→ Exercise details
Please render the material as a JSON list of strings, one string per line, starting with its first line and going on through the line with "This screenshot has height=1817, width=1885.", both included. Leave out blank lines and everything after that point.

→ Excerpted data
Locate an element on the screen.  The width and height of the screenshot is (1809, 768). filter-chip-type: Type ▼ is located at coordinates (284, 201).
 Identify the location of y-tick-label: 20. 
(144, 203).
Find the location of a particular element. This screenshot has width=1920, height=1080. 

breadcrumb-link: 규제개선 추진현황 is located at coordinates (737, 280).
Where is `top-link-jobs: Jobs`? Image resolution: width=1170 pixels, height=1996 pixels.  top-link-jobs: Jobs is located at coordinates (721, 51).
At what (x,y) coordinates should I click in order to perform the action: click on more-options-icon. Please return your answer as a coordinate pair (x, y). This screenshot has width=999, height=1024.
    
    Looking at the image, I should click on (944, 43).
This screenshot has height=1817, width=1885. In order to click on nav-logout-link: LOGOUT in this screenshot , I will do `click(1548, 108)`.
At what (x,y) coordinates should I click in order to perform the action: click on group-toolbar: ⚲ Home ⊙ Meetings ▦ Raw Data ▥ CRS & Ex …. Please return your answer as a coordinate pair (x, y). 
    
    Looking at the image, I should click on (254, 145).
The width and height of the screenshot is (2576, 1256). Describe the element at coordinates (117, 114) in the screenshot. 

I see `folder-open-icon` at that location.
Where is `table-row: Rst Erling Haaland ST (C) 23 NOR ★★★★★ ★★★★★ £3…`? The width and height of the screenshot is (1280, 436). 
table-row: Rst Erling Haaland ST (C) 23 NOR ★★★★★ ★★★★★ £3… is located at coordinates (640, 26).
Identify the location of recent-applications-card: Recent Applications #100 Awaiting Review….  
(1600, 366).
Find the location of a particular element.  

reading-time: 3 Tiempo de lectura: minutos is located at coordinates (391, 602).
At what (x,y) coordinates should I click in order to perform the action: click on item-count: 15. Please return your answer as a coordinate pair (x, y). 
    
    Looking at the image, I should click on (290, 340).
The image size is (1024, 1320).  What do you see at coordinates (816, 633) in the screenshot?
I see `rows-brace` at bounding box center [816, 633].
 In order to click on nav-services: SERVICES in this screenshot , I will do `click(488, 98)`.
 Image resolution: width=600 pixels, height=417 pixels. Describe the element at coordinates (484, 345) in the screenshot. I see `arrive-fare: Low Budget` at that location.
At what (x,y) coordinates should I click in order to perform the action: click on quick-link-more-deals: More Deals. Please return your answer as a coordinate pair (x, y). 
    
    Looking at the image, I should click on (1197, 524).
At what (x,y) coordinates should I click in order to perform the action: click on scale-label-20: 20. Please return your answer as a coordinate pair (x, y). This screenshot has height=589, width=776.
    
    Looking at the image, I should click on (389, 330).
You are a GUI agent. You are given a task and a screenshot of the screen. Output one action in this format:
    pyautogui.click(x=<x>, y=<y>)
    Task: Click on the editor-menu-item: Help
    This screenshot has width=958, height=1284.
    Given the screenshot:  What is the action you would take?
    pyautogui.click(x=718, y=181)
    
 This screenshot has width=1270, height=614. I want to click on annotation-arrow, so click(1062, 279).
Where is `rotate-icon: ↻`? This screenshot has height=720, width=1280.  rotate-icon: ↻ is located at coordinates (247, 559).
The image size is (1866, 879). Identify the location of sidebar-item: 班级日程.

→ Solution for this problem
[
  "Locate an element on the screen.  The width and height of the screenshot is (1809, 768). filter-chip-type: Type ▼ is located at coordinates (284, 201).",
  " Identify the location of y-tick-label: 20. ",
  "(144, 203).",
  "Find the location of a particular element. This screenshot has width=1920, height=1080. ",
  "breadcrumb-link: 규제개선 추진현황 is located at coordinates (737, 280).",
  "Where is `top-link-jobs: Jobs`? Image resolution: width=1170 pixels, height=1996 pixels.  top-link-jobs: Jobs is located at coordinates (721, 51).",
  "At what (x,y) coordinates should I click in order to perform the action: click on more-options-icon. Please return your answer as a coordinate pair (x, y). This screenshot has width=999, height=1024.",
  "    Looking at the image, I should click on (944, 43).",
  "This screenshot has height=1817, width=1885. In order to click on nav-logout-link: LOGOUT in this screenshot , I will do `click(1548, 108)`."
]